◆ Records supplied ◆
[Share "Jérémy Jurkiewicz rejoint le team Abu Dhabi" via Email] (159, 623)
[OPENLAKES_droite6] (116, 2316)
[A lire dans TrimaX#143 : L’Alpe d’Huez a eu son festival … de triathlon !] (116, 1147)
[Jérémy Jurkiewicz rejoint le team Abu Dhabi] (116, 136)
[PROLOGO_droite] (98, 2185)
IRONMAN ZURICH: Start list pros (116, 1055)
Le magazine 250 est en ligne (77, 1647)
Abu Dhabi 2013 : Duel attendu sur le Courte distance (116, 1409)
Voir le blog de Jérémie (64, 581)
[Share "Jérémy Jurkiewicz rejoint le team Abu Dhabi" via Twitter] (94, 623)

...

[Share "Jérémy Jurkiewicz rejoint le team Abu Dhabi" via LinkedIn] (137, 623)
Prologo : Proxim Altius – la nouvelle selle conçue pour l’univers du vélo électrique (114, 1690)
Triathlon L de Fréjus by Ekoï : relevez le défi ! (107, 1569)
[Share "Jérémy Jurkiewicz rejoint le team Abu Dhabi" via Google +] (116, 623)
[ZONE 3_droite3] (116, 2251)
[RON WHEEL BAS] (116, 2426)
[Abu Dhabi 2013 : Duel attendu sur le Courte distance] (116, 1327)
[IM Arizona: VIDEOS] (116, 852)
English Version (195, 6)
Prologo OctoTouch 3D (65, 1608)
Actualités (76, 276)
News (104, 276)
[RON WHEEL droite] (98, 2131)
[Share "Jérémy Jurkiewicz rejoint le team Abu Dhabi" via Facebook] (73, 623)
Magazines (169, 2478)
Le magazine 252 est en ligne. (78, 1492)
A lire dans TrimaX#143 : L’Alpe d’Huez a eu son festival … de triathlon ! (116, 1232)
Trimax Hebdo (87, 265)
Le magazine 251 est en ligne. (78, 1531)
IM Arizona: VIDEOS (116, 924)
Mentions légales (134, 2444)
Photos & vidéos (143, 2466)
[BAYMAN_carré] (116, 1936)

◆ Exercise details ◆
In the listing above, find the line holding "Email] (159, 623)" and the line holding "Twitter] (94, 623)", then output those two lines and every line between them exactly.

◆ Answer section ◆
[Share "Jérémy Jurkiewicz rejoint le team Abu Dhabi" via Email] (159, 623)
[OPENLAKES_droite6] (116, 2316)
[A lire dans TrimaX#143 : L’Alpe d’Huez a eu son festival … de triathlon !] (116, 1147)
[Jérémy Jurkiewicz rejoint le team Abu Dhabi] (116, 136)
[PROLOGO_droite] (98, 2185)
IRONMAN ZURICH: Start list pros (116, 1055)
Le magazine 250 est en ligne (77, 1647)
Abu Dhabi 2013 : Duel attendu sur le Courte distance (116, 1409)
Voir le blog de Jérémie (64, 581)
[Share "Jérémy Jurkiewicz rejoint le team Abu Dhabi" via Twitter] (94, 623)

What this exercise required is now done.